One big problem is Theia – the hypothetical planet is thought to have slammed into Earth so hard, it disintegrated into tiny pieces, and these pieces either flew off into space and formed the Moon, or mixed in with Earth’s geology, and that mixture blasted into space to form our Moon.
Regardless of which scenario you think is most likely, no clear evidence of Theia’s remains has been found. But if we can at least prove that the great explosion happened, we could be getting somewhere.
One of our biggest leads are volatiles – organic chemicals with really low boiling points that are thought to have evaporated from the early Moon as a result of the collision.
That assumption is based on the fact that the Moon rocks have a surprisingly low level of volatiles today – such as water and zinc – whereas Earth has an abundance.
But how do scientists emulate an explosion mighty enough to prove that? Enter Trinity – the code name of the first ever detonation of a nuclear weapon.
“It dawned on me that if we’re going to use a big experiment, it needed to be something of sufficient size to see [this effect],” James Day from the Scripps Institution of Oceanography at the University of California, San Diego told The Verge.
“Laboratory experiments can barely reach such high-pressure-temperature conditions.”
Day and his team suspected that the remains of the Trinity test site in New Mexico – where the first plutonium bomb was detonated in 1945 – could mirror the conditions of the kind of explosion that formed the Moon.
As Leah Crane reports for New Scientist, the explosion released the energy equivalent of 20 kilotonnes of TNT, and brought the area around the bomb to temperatures over 8000°C (14,432°F) and pressures nearing 80,000 atmospheres.
“It is as close as we can probably get to conditions that you might envisage on a planetary body in the early solar system,” Day told her.

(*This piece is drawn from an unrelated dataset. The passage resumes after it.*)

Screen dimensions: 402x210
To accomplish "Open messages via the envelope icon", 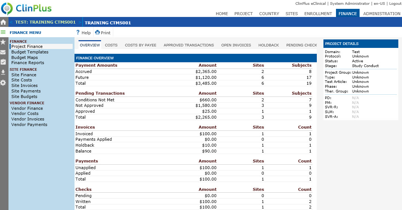I will pyautogui.click(x=3, y=52).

The sand beneath the explosion melted into a thin sheet of greenish hued radioactive glass called trinitite, and the researchers collected samples from between 10 and 250 metres (32 to 820 feet) from ground zero.
Trinitiite samples. Credit: Day et al. Sci. Adv. 2017
They then analysed these samples to see how many volatiles they’d lost in the explosion.
“Our expectation was that when we measured these trinitites, these glasses that formed in the nuclear detonation, that we were either going to see nothing … that in fact, our hypothesis that there was volatile loss during this event was wrong,” Day told Eva Botkin-Kowacki at The Christian Science Monitor.
The other possibility, was that they would see the same theoretical values that have been calculated for the Giant Impact model, and Day said it was “startling” how close the zinc composition of the glass was when compared to lunar rocks brought home by the Apollo missions.
Not only did they find that the closer to the explosion the trinitite formed, the less zinc it contained, but the ratios of zinc in the trinitite were remarkably similar to those f
In fact, they found that the degrees to which the heavy and light isotopes of zinc separated from each other during the explosion were an exact match.
“The results show that evaporation at high temperatures, similar to those at the beginning of planet formation, leads to the loss of volatile elements and to enrichment in heavy isotopes in the left over materials from the event,” Day says in a press statement.
“This has been conventional wisdom, but now we have experimental evidence to show it.”
While the experiment does provide supporting evidence for the fact that a giant explosion was the likely cause of the Moon’s formation, some big gaps remain – proof of the existence of Theia remains elusive, and critics have questioned if using analogous evidence like this is a good idea.
But the parallels the team has found between trinitite and lunar rocks are intriguing, and this big event in Earth’s history could well be pointing us in the right direction to find the truth about the Moon.
“We used what was a history-changing event to scientific benefit, obtaining new and important scientific information from an event over 70 years ago that changed human history forever,” says Day.
The study has been published in Science Advances.